Piolo refuses to replace John Lloyd in ‘Home Sweetie Home’
I can’t take that show away from Lloydie (John Lloyd Cruz)—that’s his,” said actor Piolo Pascual, who recently began appearing in the weekly sitcom, “Home Sweetie Home.”
Piolo stressed he was not replacing Lloydie, the sitcom’s lead actor, who filed an indefinite leave of absence from work in October.
Piolo said he was at first hesitant when his ABS-CBN bosses asked him to appear on the show a month ago.
“I didn’t want Lloydie to think that I’ve bypassed him, that I should’ve first asked him if it was OK,” he told the Inquirer during a gathering on Monday that launched him as the brand ambassador of Mober, a Philippine-based on-demand app that offers delivery services around Metro Manila.
Piolo said he had sent Lloydie a text message, “but we haven’t spoken yet.”
The actor said he agreed to appear in the show primarily “because I’m good friends with Tin.” He was referring to Toni Gonzaga, also one of the show’s lead actors. She plays Julie Valentino, wife of John Lloyd’s character, Romeo.
“My schedule can still accommodate what I do for the show,” Piolo said. “You can’t cancel a show just because one of its lead stars is absent.”
Also occupying most of Piolo’s time is the work he does in helping the 300,000-plus people displaced by the recent war against Maute terrorists in Marawi City.
Piolo, as well as his business partner, filmmaker Joyce Bernal, recently donated P1.5 million to a group that actor Robin Padilla assembled recently to help rehabilitate the area.

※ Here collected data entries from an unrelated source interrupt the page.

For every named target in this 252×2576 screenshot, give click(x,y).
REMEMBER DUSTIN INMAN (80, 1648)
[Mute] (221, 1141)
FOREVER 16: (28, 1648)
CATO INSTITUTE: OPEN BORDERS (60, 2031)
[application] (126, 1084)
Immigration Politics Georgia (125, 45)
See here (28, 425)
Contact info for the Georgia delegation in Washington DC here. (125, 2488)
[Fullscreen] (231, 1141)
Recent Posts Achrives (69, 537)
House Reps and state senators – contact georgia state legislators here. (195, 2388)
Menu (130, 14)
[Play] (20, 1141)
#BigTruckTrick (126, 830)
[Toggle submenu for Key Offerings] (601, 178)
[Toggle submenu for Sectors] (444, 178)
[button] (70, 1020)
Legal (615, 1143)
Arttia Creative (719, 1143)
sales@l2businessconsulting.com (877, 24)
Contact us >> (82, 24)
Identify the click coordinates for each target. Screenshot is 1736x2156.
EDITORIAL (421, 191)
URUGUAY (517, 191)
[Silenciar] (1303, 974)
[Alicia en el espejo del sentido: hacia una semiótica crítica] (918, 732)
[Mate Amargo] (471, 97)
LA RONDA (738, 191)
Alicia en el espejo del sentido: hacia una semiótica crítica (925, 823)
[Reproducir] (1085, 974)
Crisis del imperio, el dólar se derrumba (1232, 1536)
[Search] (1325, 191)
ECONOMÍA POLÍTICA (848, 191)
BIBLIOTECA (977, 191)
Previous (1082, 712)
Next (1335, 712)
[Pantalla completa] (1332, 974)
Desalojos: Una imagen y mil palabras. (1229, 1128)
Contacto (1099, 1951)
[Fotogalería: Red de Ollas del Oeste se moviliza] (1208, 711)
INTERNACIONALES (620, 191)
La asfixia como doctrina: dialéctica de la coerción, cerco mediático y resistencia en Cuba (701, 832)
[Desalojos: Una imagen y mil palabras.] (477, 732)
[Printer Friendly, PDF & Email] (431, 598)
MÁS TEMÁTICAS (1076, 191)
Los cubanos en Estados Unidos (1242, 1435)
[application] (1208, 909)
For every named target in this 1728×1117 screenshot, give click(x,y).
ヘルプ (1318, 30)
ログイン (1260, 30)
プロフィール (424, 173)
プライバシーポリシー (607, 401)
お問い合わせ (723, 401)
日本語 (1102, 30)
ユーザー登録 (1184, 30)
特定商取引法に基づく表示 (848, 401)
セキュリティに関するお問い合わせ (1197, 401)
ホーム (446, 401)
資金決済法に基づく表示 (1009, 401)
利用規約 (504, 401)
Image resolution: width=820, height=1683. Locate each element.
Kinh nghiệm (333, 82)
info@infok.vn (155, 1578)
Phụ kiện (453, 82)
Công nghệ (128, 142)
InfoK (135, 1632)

Piolo recalled: “It all started with Joyce telling me of her plan to donate P500,000 from the paycheck she got from our earnings in producing ‘Kita Kita.’ I said I’d also give since I earned more than her from the film. We went straight to Kuya Binoe (Robin’s nickname).”
He said his short chat with Robin about the plight of the Maranao people has “opened my eyes to the fact that war is really happening in our country.”
The actor added: “It made me realize that these people aren’t homeless, that they were merely forced out of their communities. We have to do something to prevent this from happening again. The Maranao people took a beating for the rest of the country. If [the government forces] weren’t able to stop the terrorists there, the group could’ve reached us here in Luzon.” Piolo stressed the need to spread awareness of what the people in Marawi City have been experiencing since their homes were ravaged by the war.
“This is not a one-time thing for us. We will help Kuya Binoe with his other projects. Once we get the money, which ABS-CBN has helped us raise through the recent telethon, we want to personally go to Marawi to see properties there that we can buy, so we can start building homes for them,” Piolo said.